Spatial ability is important in all STEM fields, especially engineering. Curiously, it is a critical element in mathmematical problem solving. While aspects of mathematics contain obvious spatial characteristics (geometry), spatial skills are found to be more important than logical reasoning ability even in mathematical word problems. This is due to the "mental blackboard" approach, that involves visualising mathmetical problems. Generally speaking, the better one is able to visualise problems, the faster they can solve them.

  1. Atkinson, Robert D., and Merrilea Mayo. 2010. “Refueling the U.S. Innovation Economy: Fresh Approaches to STEM Education.” The Information Technology and Innovation Foundation: 1-178.

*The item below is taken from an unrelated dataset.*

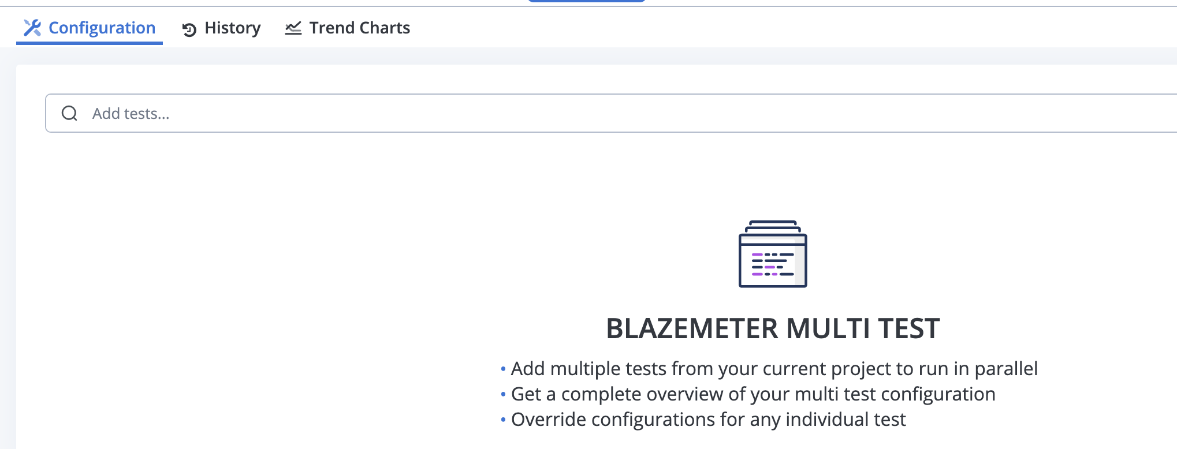This screenshot has width=1177, height=449.
Task: Click blue bullet dot before 'Add multiple tests'
Action: pyautogui.click(x=503, y=369)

  2. Kramer, Mark R., Kate Tallant, Amanda Oudin Goldberger, and Flynn Lebus. (2015)."The Global STEM Paradox." Report, FSG.

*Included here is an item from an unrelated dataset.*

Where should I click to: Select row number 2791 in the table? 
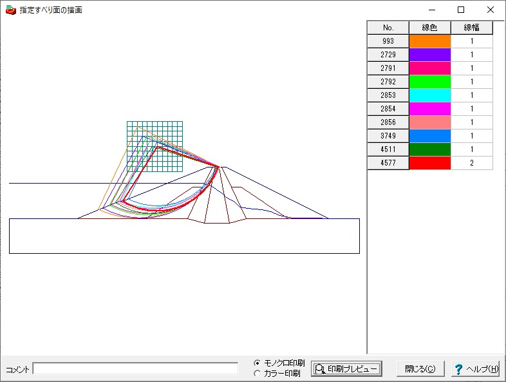click(388, 68)
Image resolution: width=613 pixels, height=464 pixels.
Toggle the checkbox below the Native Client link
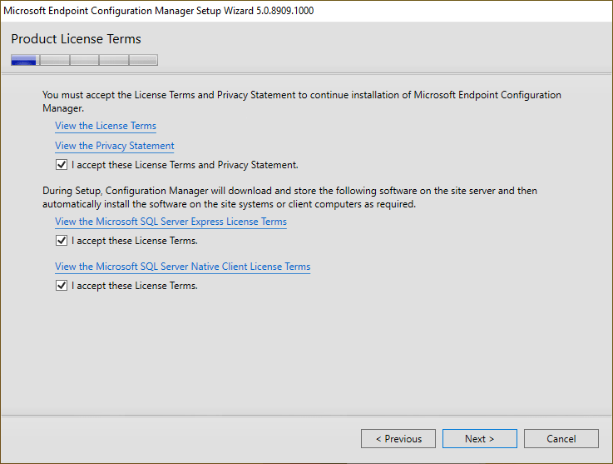(x=62, y=286)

  3. Wai, Jonathan & Lubinski, David & Benbow, Camilla. (2009). Spatial Ability for STEM Domains: Aligning Over 50 Years of Cumulative Psychological Knowledge Solidifies Its Importance. Journal of Educational Psychology. 10.1037/a0016127.
  4. Yu, Mingxin & Cui, Jiaxin & Wang, Li & Gao, Xing & Cui, Zhanling & Zhou, Xinlin. (2022). Spatial processing rather than logical reasoning was found to be critical for mathematical problem-solving. Learning and Individual Differences. 100. 102230. 10.1016/j.lindif.2022.102230.